WORK REQUIRED
Once you find the line containing "Task: Toggle the Dark Mode checkbox" in the data below, copy it and each following line exactly, up to and including the line containing "Task: Open the propeller beanie icon tool", and nothing else.

[Pixel coordinate grounding data]
──────

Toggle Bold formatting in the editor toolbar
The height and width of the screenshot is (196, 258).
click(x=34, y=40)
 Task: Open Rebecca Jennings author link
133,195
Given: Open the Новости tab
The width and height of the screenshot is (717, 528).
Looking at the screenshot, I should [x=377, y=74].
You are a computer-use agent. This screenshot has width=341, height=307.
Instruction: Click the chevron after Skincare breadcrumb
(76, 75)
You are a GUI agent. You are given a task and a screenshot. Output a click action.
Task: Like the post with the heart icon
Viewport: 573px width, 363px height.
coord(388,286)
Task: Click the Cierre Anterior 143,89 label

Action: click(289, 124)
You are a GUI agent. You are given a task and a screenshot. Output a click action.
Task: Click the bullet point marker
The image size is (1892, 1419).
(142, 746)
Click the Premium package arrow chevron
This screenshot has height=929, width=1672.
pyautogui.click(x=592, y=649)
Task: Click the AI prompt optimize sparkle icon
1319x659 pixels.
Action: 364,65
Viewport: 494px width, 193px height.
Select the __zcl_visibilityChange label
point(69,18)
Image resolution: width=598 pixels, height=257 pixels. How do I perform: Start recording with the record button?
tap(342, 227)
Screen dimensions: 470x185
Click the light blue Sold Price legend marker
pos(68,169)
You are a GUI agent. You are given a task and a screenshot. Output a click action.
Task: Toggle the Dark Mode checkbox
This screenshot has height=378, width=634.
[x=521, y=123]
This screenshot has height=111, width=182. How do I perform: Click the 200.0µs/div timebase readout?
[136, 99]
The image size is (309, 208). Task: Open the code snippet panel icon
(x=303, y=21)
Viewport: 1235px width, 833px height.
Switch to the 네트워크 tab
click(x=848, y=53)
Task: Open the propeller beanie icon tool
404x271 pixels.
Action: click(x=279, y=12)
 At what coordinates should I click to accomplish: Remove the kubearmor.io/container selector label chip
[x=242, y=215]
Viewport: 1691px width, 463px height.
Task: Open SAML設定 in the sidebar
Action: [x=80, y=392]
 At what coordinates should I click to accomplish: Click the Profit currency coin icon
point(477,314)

──────

ANSWER BOX
Task: Toggle the Dark Mode checkbox
This screenshot has height=378, width=634.
[x=521, y=123]
This screenshot has height=111, width=182. How do I perform: Click the 200.0µs/div timebase readout?
[136, 99]
The image size is (309, 208). Task: Open the code snippet panel icon
(x=303, y=21)
Viewport: 1235px width, 833px height.
Switch to the 네트워크 tab
click(x=848, y=53)
Task: Open the propeller beanie icon tool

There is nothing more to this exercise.